** start DOCUMENT SECTION **

DPDK patches and discussions
 help / color / mirror / Atom feed
From: Luc Pelletier <lucp.at.work@gmail.com>
To: bruce.richardson@intel.com, konstantin.ananyev@intel.com
Cc: dev@dpdk.org, Luc Pelletier <lucp.at.work@gmail.com>,
	Xiaoyun Li <xiaoyun.li@intel.com>,
	stable@dpdk.org
Subject: [PATCH v7] eal: fix rte_memcpy strict aliasing/alignment bugs
Date: Fri, 25 Feb 2022 11:38:05 -0500	[thread overview]
Message-ID: <20220225163804.506142-1-lucp.at.work@gmail.com> (raw)
In-Reply-To: <20220115194102.444140-1-lucp.at.work@gmail.com>

Calls to rte_memcpy for 1 < n < 16 could result in unaligned
loads/stores, which is undefined behaviour according to the C
standard, and strict aliasing violations.

The code was changed to use a packed structure that allows aliasing
(using the __may_alias__ attribute) to perform the load/store
operations. This results in code that has the same performance as the
original code and that is also C standards-compliant.

Fixes: d35cc1fe6a7a ("eal/x86: revert select optimized memcpy at run-time")
Cc: Xiaoyun Li <xiaoyun.li@intel.com>
Cc: stable@dpdk.org

Signed-off-by: Luc Pelletier <lucp.at.work@gmail.com>
---
v7:
* Fix coding style issue by adding new __rte_may_alias macro rather
than directly use __attribute__

v6:
* Refocus to fix strict aliasing problems discovered following
discussions in this thread.
* Modified the code to use __may_alias__ and packed structure. This fixes
both the undefined behaviour of unaligned access (which is not the main
concern), and also fixes the strict aliasing violations (which can cause
major bugs, as demonstrated in a previous message in this thread).

** end DOCUMENT SECTION **

» **EXERCISE TASK 1**: Reproduce the rte_memcpy patch email starting at "Cc: Xiaoyun Li" and ending at "in this thread.", replacing "coding style" with "formatting".
» **EXERCISE TASK 2**: Write the next part of the rte_memcpy patch email, continuing after its final line.

** start DATASET SECTION **

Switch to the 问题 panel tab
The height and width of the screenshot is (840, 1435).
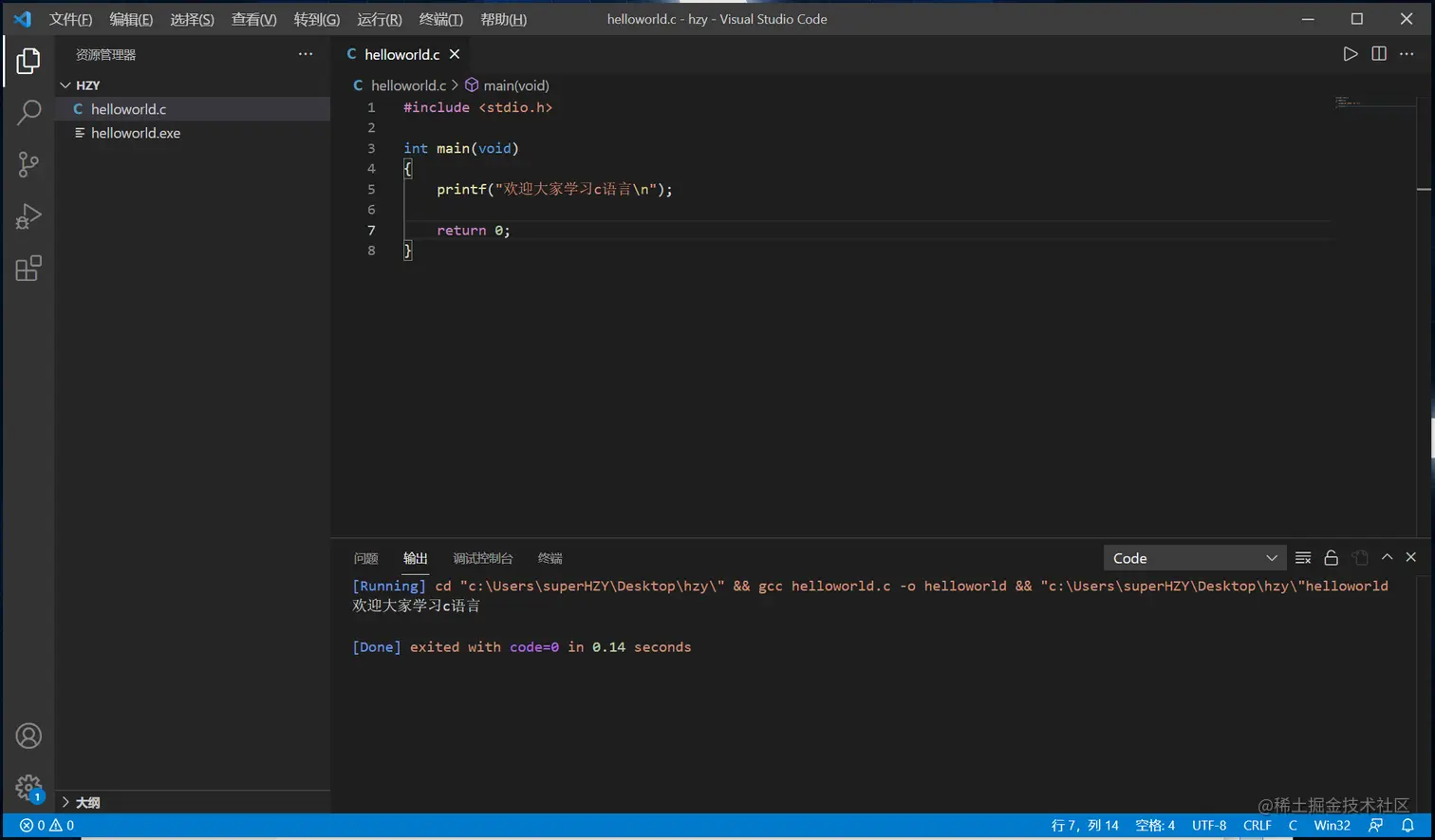(365, 558)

** end DATASET SECTION **

» **EXPECTED ANSWER 1**:
Cc: Xiaoyun Li <xiaoyun.li@intel.com>
Cc: stable@dpdk.org

Signed-off-by: Luc Pelletier <lucp.at.work@gmail.com>
---
v7:
* Fix formatting issue by adding new __rte_may_alias macro rather
than directly use __attribute__

v6:
* Refocus to fix strict aliasing problems discovered following
discussions in this thread.

» **EXPECTED ANSWER 2**:
* Renamed new function from rte_mov15_or_less_unaligned to
rte_mov15_or_less.
* Modified code that copies <= 15 bytes to call rte_mov15_or_less.

v5:
* Replaced assembly with pure C code that uses a packed structure to make
unaligned loads conform to C standard.

v4:
* Added volatile to asm statements, which is required under gcc.

v3:
* Removed for loop and went back to using assembly.

v2:
* Replaced assembly with a regular for loop that copies bytes one by
one.

v1:
* Fix undefined behaviour of unaligned stores/loads by using assembly
to perform stores/loads.

 lib/eal/include/rte_common.h     |   5 ++
 lib/eal/x86/include/rte_memcpy.h | 133 ++++++++++++-------------------
 2 files changed, 56 insertions(+), 82 deletions(-)

diff --git a/lib/eal/include/rte_common.h b/lib/eal/include/rte_common.h
index 4a399cc7c8..2f1ec69f3d 100644
--- a/lib/eal/include/rte_common.h
+++ b/lib/eal/include/rte_common.h
@@ -85,6 +85,11 @@ typedef uint16_t unaligned_uint16_t;
  */
 #define __rte_packed __attribute__((__packed__))
 
+/**
+ * Macro to mark a type that is not subject to type-based aliasing rules
+ */
+#define __rte_may_alias __attribute__((__may_alias__))
+
 /******* Macro to mark functions and fields scheduled for removal *****/
 #define __rte_deprecated	__attribute__((__deprecated__))
 #define __rte_deprecated_msg(msg)	__attribute__((__deprecated__(msg)))
diff --git a/lib/eal/x86/include/rte_memcpy.h b/lib/eal/x86/include/rte_memcpy.h
index 1b6c6e585f..18aa4e43a7 100644
--- a/lib/eal/x86/include/rte_memcpy.h
+++ b/lib/eal/x86/include/rte_memcpy.h
@@ -45,6 +45,52 @@ extern "C" {
 static __rte_always_inline void *
 rte_memcpy(void *dst, const void *src, size_t n);
 
+/**
+ * Copy bytes from one location to another,
+ * locations should not overlap.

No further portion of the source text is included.